Why prices on one category of S.F. homes are dropping dramatically — and fast

THE CHRONICLE, SUSIE NEILSON: "If you’re a very wealthy person looking to buy a house in San Francisco, recent trends are on your side. But if you’re not a millionaire several times over, you’re probably out of luck.

 

Data from real estate listings site Zillow shows that home values in the San Francisco metropolitan area — which includes Oakland and Berkeley — have been declining ever since the Federal Reserve started raising interest rates. Yet the region’s cheapest third of homes have stayed stubbornly high, even while prices for the most expensive third are dropping faster and more dramatically."

 

After police killings, families are kept in the dark and grilled for information

LA TIMES, BRIAN HOWEY: "Luke Smith, 15, high on acid and suffering from severe mental health issues, stabbed his father and uncle before fleeing into the early-morning darkness on Nov. 19, 2016.

 

As the men were airlifted to a hospital, deputies from the Santa Cruz Sheriff’s Office closed in on Luke, who was still armed with a knife. They fired beanbags and sent in a dog, but Luke refused to drop the weapon. An officer opened fire, killing the teen.

 

That night, when detectives grilled Luke’s father at the hospital, they didn’t mention that police had killed his son.
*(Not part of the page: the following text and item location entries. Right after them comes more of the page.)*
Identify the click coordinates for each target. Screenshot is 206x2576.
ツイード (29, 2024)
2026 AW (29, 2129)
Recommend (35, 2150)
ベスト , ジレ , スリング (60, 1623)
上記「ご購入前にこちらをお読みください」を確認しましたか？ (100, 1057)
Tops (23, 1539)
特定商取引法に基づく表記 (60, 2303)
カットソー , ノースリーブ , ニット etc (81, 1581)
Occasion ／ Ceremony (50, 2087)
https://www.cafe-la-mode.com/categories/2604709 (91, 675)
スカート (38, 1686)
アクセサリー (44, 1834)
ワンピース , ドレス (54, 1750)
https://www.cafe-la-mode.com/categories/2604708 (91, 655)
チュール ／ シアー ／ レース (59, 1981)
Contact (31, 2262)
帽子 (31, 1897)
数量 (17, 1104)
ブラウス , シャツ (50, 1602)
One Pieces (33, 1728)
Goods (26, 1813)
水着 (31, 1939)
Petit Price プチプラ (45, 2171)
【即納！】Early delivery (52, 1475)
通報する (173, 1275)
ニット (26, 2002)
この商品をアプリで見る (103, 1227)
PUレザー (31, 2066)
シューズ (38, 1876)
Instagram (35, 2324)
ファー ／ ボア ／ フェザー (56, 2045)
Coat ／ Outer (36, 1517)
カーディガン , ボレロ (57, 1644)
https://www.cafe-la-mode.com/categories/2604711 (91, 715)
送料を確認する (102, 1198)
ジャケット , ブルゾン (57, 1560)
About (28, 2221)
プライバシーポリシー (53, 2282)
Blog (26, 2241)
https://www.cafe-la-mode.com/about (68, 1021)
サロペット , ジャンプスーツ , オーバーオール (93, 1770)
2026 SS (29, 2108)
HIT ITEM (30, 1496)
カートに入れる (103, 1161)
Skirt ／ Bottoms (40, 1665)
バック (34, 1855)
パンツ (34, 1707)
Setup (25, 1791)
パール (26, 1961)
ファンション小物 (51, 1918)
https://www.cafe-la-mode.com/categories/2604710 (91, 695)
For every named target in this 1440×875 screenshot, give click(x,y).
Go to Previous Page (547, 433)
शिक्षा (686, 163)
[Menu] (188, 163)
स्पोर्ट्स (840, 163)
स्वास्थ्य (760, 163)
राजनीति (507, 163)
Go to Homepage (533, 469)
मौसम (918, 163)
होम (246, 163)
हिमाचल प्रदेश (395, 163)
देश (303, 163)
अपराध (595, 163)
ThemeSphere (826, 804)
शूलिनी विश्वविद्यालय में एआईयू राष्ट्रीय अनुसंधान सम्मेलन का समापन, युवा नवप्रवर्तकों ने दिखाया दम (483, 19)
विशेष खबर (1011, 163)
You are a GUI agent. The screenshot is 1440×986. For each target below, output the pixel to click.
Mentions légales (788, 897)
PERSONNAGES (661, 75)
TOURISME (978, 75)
Sedated on painkillers, Ian Smith answered their questions, telling them about the boy’s drug use, poor impulse control and suicidal thinking in hopes the information might mitigate his son’s culpability."

 

Police seek motive as Nashville school shooting captures the attention of a divided nation

LA TIMES, TERRY CASTLEMAN, ALEXANDRE E. PETRI, KEVIN RECTOR: "A private Christian school in Nashville became the nation’s latest mass killing scene Monday after a 28-year-old former student entered with high-powered guns and opened fire, killing three children and three adult staff members, authorities said.

 

The children were all 9 years old. The staff members included the head of the school, a substitute teacher and a custodian.

 

The suspect, identified by police as Nashville resident Audrey Hale, allegedly left behind a “manifesto” and maps of the school, though police have not described the manifesto in detail or ascribed a motive to the attack. The shooter was killed by responding officers."